◆ Problem description
The answer must be every line of the records in which the string "computer" appears.

◆ Records shown
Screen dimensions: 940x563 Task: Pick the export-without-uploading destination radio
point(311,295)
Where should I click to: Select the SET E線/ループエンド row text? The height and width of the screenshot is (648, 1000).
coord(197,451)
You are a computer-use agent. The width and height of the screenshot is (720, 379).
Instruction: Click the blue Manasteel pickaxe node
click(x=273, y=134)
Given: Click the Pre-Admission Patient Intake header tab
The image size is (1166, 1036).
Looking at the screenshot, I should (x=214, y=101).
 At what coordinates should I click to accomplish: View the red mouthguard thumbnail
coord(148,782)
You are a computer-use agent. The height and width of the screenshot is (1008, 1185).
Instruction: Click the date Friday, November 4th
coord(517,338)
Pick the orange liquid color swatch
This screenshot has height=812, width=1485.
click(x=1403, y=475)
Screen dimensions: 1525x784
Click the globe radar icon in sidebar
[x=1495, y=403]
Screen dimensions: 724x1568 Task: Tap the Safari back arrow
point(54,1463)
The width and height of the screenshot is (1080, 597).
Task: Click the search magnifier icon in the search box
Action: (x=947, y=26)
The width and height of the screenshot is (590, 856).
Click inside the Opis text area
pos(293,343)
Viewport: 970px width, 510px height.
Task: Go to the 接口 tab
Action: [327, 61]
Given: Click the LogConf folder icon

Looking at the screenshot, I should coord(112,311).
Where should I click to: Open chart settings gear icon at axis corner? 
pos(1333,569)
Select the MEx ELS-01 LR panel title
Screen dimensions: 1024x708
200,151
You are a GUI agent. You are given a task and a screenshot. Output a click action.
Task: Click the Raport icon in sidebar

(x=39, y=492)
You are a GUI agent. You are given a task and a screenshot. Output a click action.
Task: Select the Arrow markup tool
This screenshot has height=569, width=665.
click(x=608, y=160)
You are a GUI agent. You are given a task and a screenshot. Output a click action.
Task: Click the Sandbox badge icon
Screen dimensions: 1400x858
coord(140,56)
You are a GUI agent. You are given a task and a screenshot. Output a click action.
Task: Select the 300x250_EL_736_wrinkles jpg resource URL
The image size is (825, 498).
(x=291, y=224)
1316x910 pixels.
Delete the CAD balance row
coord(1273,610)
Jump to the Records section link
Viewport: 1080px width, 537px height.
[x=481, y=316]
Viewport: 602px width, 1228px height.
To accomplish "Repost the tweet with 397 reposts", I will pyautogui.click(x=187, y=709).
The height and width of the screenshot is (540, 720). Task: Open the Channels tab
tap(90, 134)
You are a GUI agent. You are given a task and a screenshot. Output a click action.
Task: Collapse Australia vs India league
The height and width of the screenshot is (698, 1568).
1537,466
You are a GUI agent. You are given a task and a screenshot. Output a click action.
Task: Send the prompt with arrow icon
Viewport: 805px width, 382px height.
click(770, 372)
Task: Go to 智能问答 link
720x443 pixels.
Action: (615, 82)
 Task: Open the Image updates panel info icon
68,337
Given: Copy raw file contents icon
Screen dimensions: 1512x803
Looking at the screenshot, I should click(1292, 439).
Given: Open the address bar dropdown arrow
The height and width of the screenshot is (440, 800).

◆ Written solution
You are a computer-use agent. The width and height of the screenshot is (720, 379).
You are a computer-use agent. The height and width of the screenshot is (1008, 1185).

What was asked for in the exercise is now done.